Hay en “Titane” una singular operación de desplazamiento. Alexia (magnética Agathe Rousselle), la chica que luce orgullosa una placa de titanio en la cabeza, parece la encarnación perfecta de las heroínas escarificadas de la literatura de Kathy Acker, la fantasía lúbrica del narcisismo masoquista de Bob Flanagan, una de las adictas a los metales cromados y a las carrocerías violentadas por el choque y la velocidad de “Crash”, la novela de J.G. Ballard, publicada dos décadas antes de que Cronenberg inventara la Nueva Carne. Es decir, Alexia pertenece a otra época, que imaginaba el género fluido y la comunión entre cuerpo humano y tecnología en clave distópica, como una anomalía del futuro. Sin embargo, Alexia vive en un presente difuso, cuando las teorías de Michel Foucault, Teresa De Lauretis y Donna Haraway se han hecho tan populares que han contaminado las guerras culturales y los discursos políticos de la contemporaneidad.

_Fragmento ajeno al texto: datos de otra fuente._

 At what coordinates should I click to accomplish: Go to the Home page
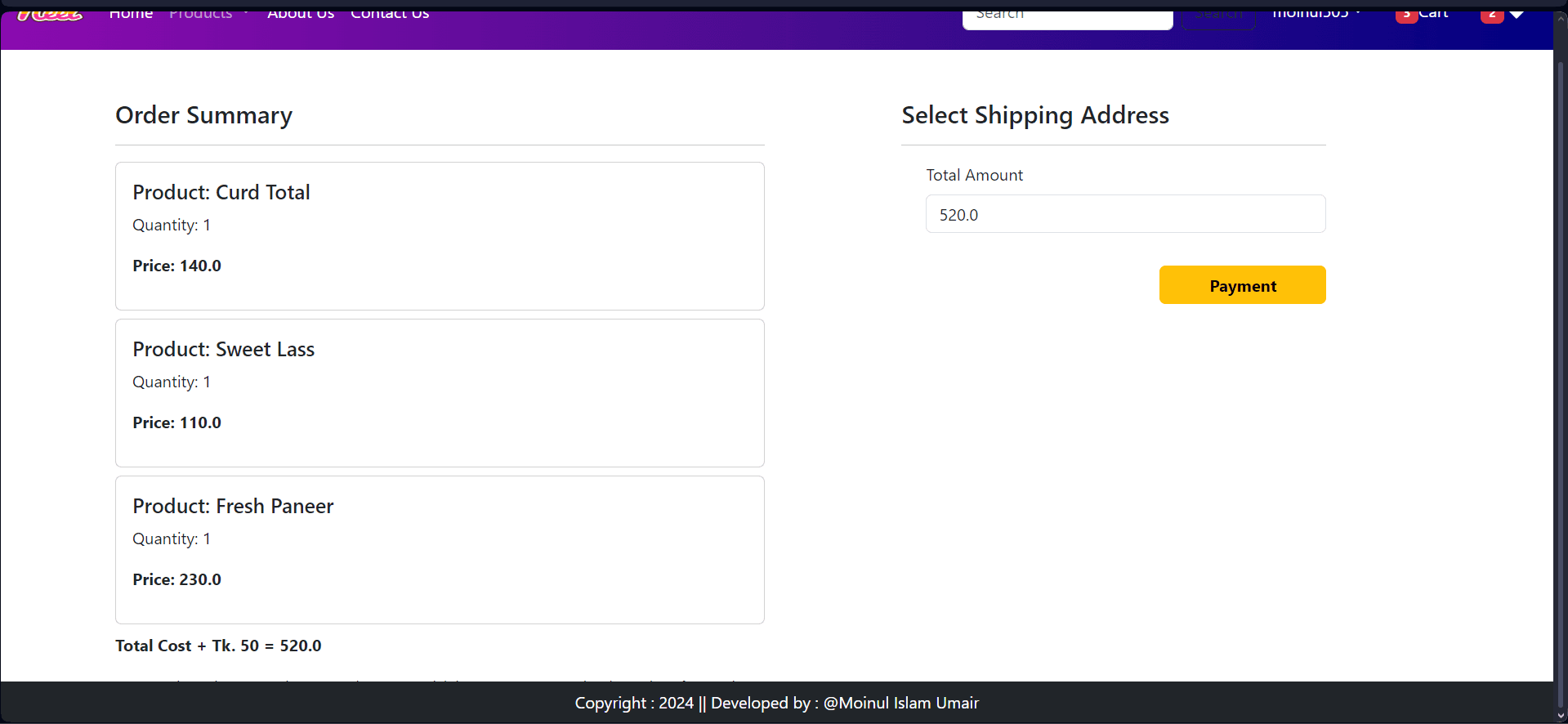pos(131,15)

Alexia es un trozo de pasado que, como un programa de ordenador, se actualiza a medida que inicia su periplo por una realidad tan excéntrica como su propia existencia: es una Virgen María que pierde aceite. Su figura puede entenderse desde una lectura feminista, queer o, también, desde la más descarnada literalidad: es una psicópata que busca refugio, y lo encuentra en un disfraz que podría ser (o no) una metáfora sobre las identidades mercuriales de los cuerpos no binarios. Julia Ducournau lanza tantas ideas por minuto, y a veces de forma tan contradictoria, que la interpretación de las imágenes de “Titane” permanece abierta en canal, múltiple y paradójica. Es lo más estimulante de la película, y a la vez su punto débil: esa voraz dispersión hermenéutica amenaza con sepultar la potente emergencia de un discurso propio sobre la imagen y la identidad en tiempos mutantes.

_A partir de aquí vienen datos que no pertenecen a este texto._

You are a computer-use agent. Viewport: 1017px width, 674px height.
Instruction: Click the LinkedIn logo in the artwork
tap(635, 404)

Alexia y Vincent (portentoso Vincent Lindon), el bombero que la adopta en un bizarro y confuso juego de máscaras, son cuerpos aumentados que se hermanan en un deseo secreto. El cuerpo que muta -como mutaba en la ópera prima de Ducournau, la caníbal “Crudo”- para amarse, en una relación hermosísima que pone contra las cuerdas algunos de los tabús de la sociedad occidental -entre ellos, el incesto y el embarazo idealizado- aguantándole la mirada al cine de Claire Denis. Es en esta relación donde las ideas de Ducournau fluyen con mayor libertad, absolutamente ajenas a su inminente intelectualización, imágenes puras no solo en su capacidad de impacto -prepárense las sensibilidades frágiles- sino también en su extraña, personal belleza. Tal vez esa sea la mejor manera de rebelarse contra la hegemonía del heteropatriarcado: convertir lo contrahegemónico en una historia de amor.
Lo mejor
Su frankensteniana originalidad y su capacidad para romper tabúes con una contagiosa y sangrienta frescura.
Lo peor
Lanza tantas ideas y lecturas posibles que corre el riesgo de atascarse en sus propias elucubraciones.